WHAT IS EXPECTED: Your task is to retype, exactly, the line containing "Instruction: Click the 適用 (apply) button" and every later line through the end of the listing, with pictures omitted.

EXTRACTED ENTRIES:
"""

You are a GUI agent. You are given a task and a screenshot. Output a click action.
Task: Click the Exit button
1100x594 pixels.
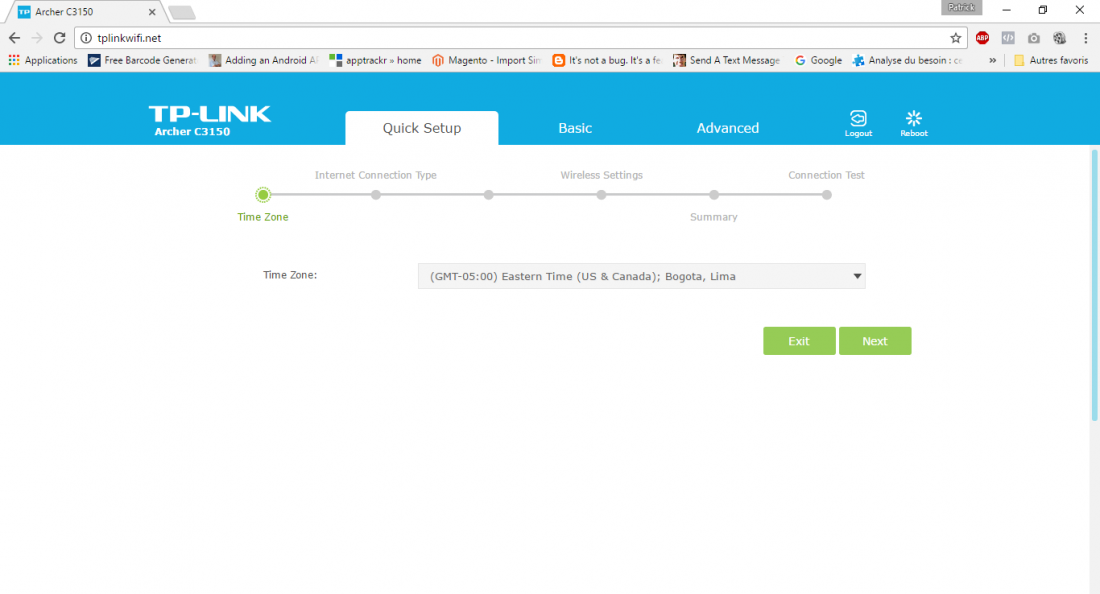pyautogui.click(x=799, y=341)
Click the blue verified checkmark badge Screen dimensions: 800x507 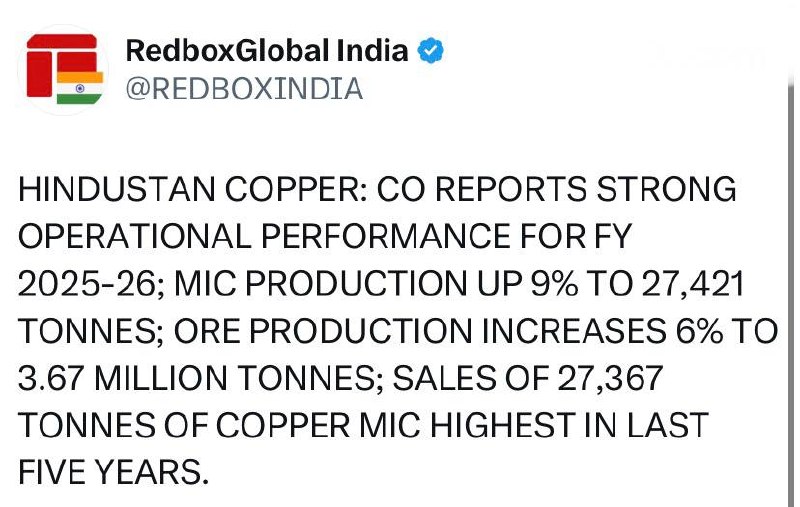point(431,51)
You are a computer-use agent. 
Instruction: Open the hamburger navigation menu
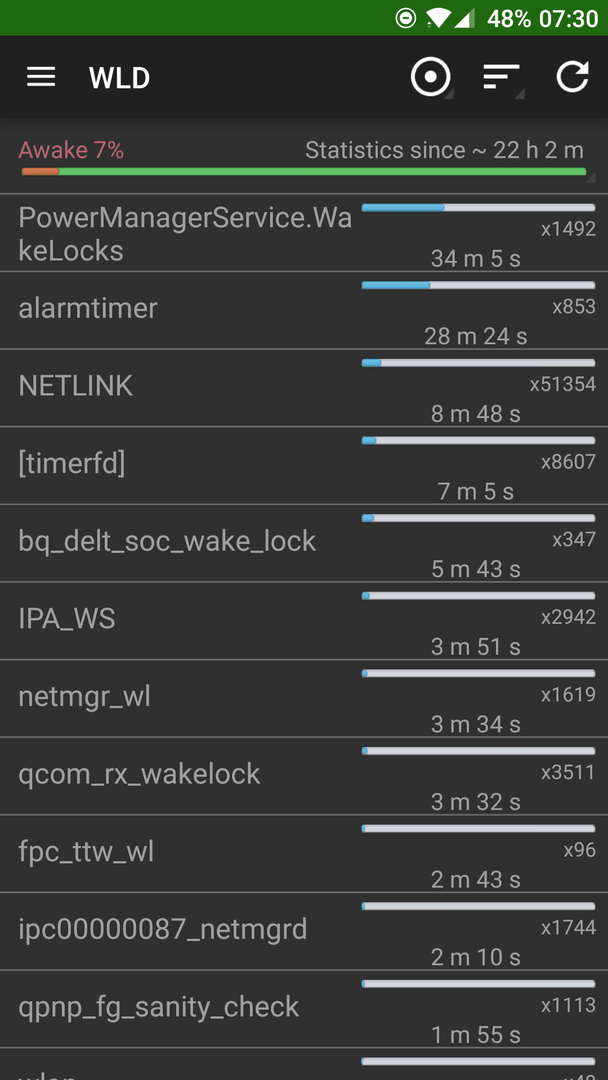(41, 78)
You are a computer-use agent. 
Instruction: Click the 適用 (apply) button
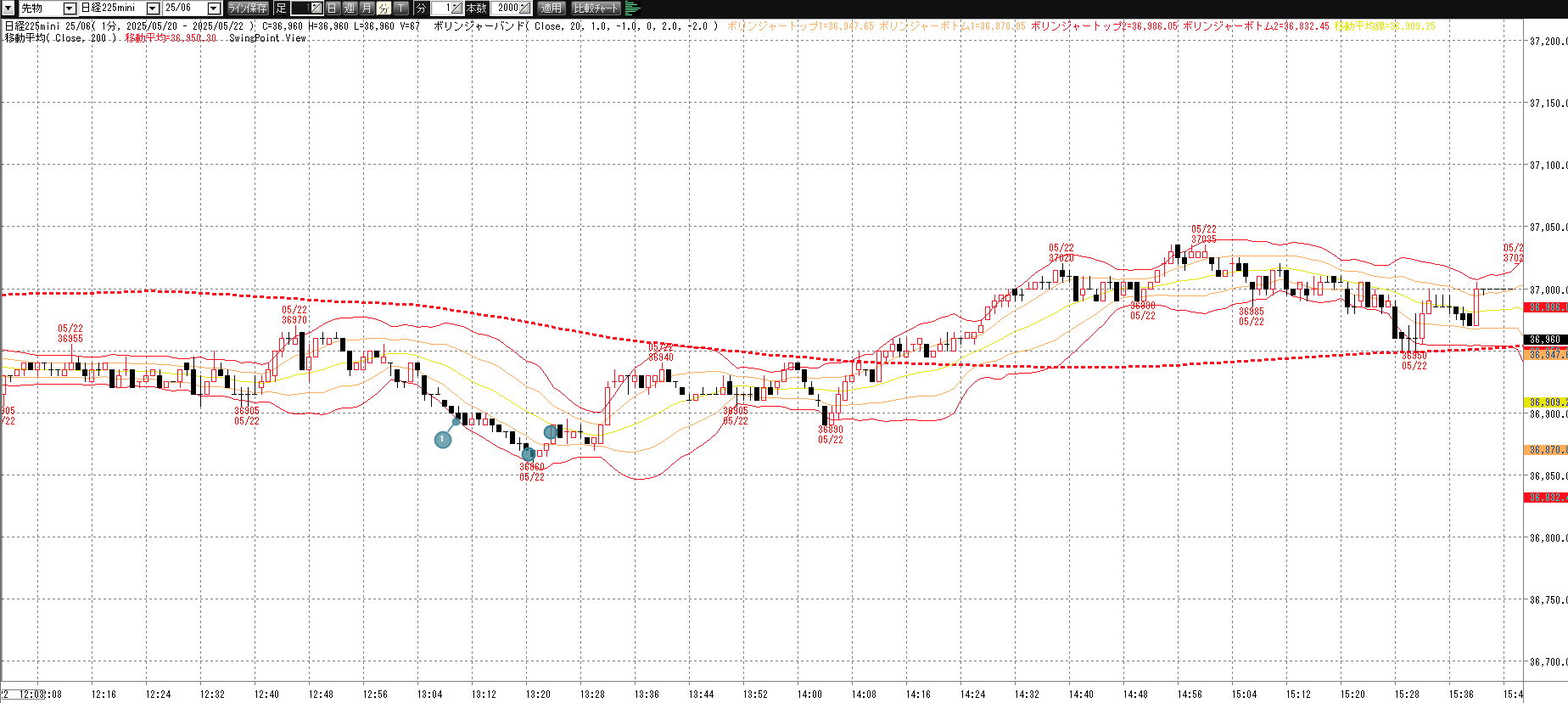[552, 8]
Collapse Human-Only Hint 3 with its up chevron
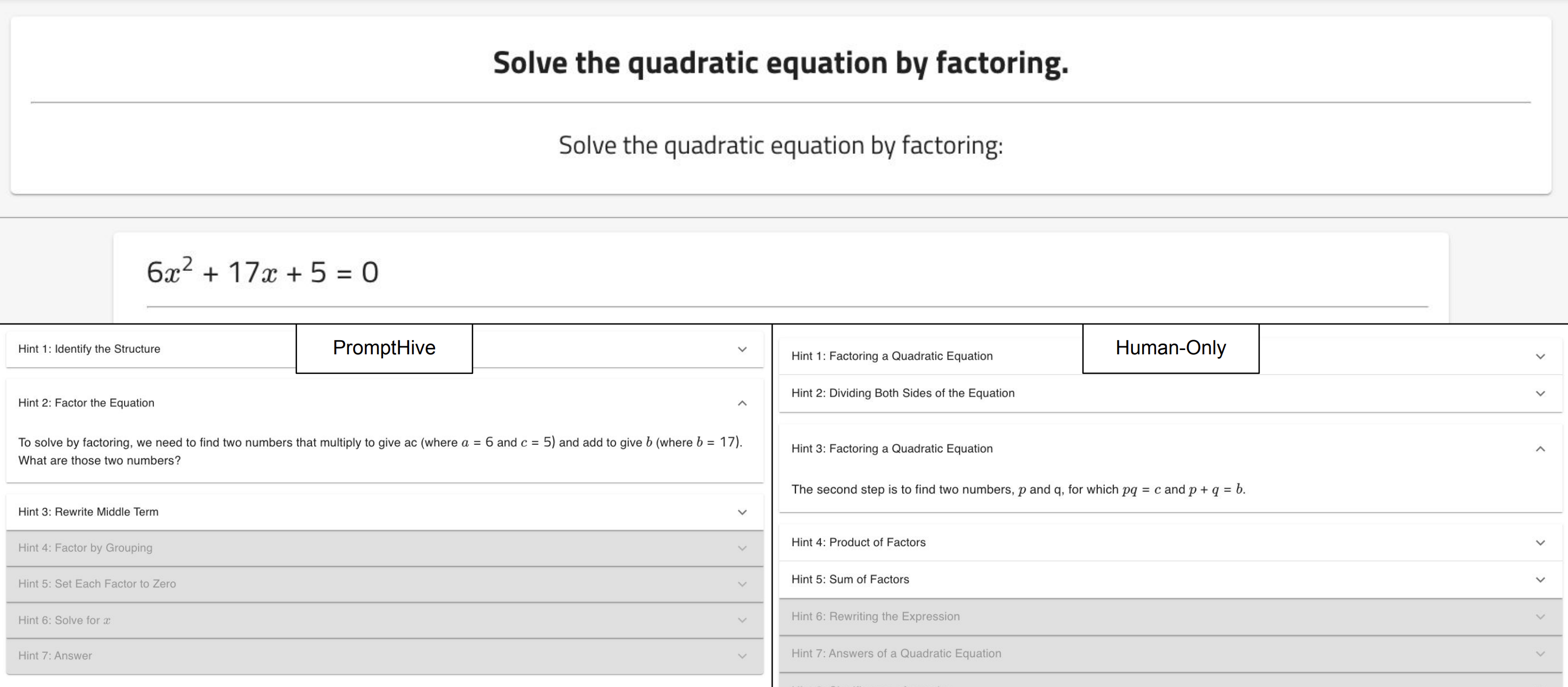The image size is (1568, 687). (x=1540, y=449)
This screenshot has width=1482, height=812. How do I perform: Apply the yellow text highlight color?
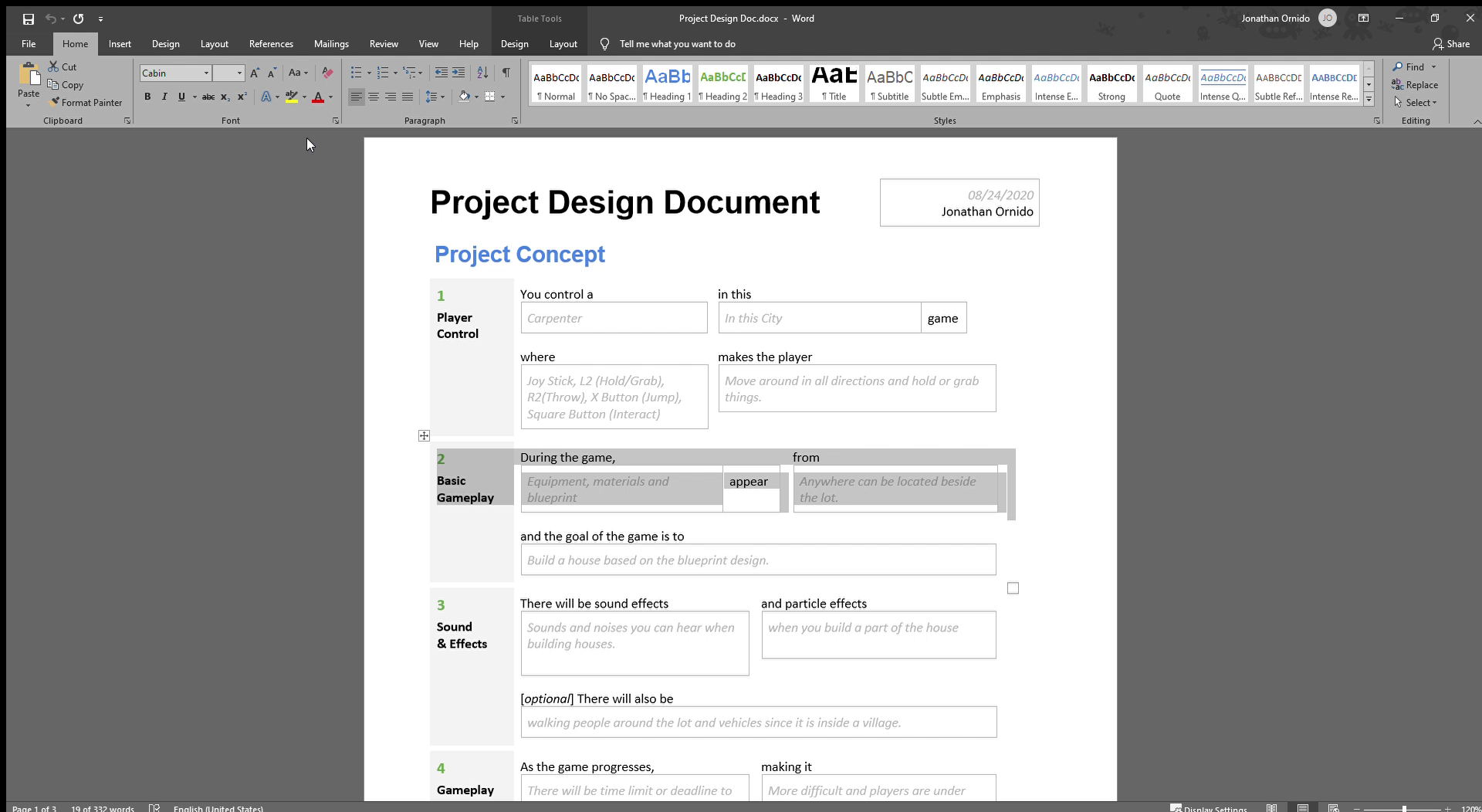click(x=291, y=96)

"""

ANSWER TO THIS PROBLEM:
Instruction: Click the 適用 (apply) button
[552, 8]
Collapse Human-Only Hint 3 with its up chevron
The image size is (1568, 687). (x=1540, y=449)
This screenshot has width=1482, height=812. How do I perform: Apply the yellow text highlight color?
click(x=291, y=96)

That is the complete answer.